Section 3486 is both more explicit and more explicitly protective than either of its controlled substance or IG statutory counterparts. In addition to a judicial enforcement provision, it specifically authorizes motions to quash and ex parte nondisclosure court orders. It affords those served a reasonable period of time to assemble subpoenaed material and respond and in the case of health care investigations the subpoena may call for delivery no more than 500 miles away. In child abuse and presidential investigation cases, however, it imposes no such geographical limitation and it may contemplate the use of "forthwith" subpoenas. It includes a "safe harbor" subsection that shields those who comply in good faith from civil liability; and in health care investigations limits further dissemination of the information secured. Although the authority of section 3486 has been used fairly extensively, reported case law has been relatively sparse and limited to health care investigation subpoenas.
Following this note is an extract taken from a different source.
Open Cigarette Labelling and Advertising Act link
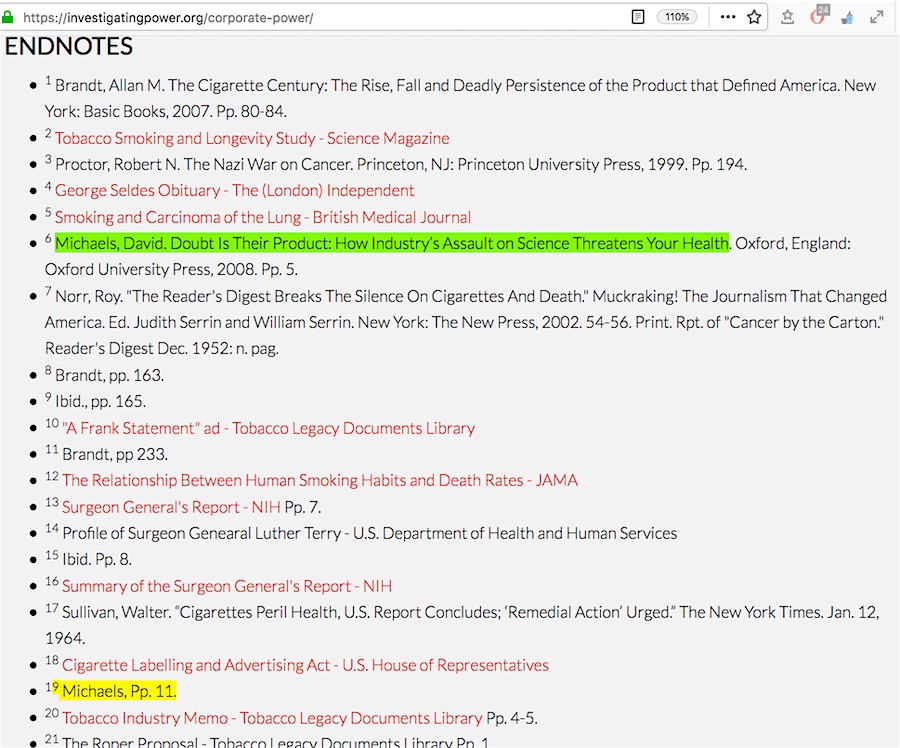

The first of these simply held that the subject of a record subpoenaed from a third party custodian has no standing to move that the administrative subpoena be quashed. The others addressed constitutional challenges, and with one relatively narrow exception agreed that subpoenas in question complied with the demands of the Fourth Amendment. They cite Oklahoma Press, Powell, and Morton Salt for the view that administrative subpoenas under Section 3486 need not satisfy a probable cause standard. The Fourth Amendment only demands that the subpoena be reasonable, a standard that requires that (1) it satisfies the terms of its authorizing statute, (2) the documents requested were relevant to the Department of Justice's investigation, (3) the information sought is not already in the Department of Justice's possession, and (4) enforcing the subpoena will not constitute an abuse of the court's process.

Comparison

Of the three statutes that most clearly anticipate use of administrative subpoenas during a criminal investigation, Section 3486 is the most detailed. Neither of the others has a nondisclosure feature nor a restriction on further dissemination; neither has an explicit safe harbor provision nor an express procedure for a motion to quash. All three, however, provide for judicial enforcement reinforced by the contempt power of the court. Only the controlled substance authority of 21 U.S.C. 876 clearly extends beyond the power to subpoena records and other documents to encompass testimonial subpoena authority as well. The Inspector General Act speaks only of subpoenas for records, documents, and the like, and has been held to not include testimonial subpoenas. Section 3486 strikes a position somewhere in between; the custodian of subpoenaed records or documents may be compelled to testify concerning them, but there is no indication that the section otherwise conveys the power to issue testimonial subpoenas.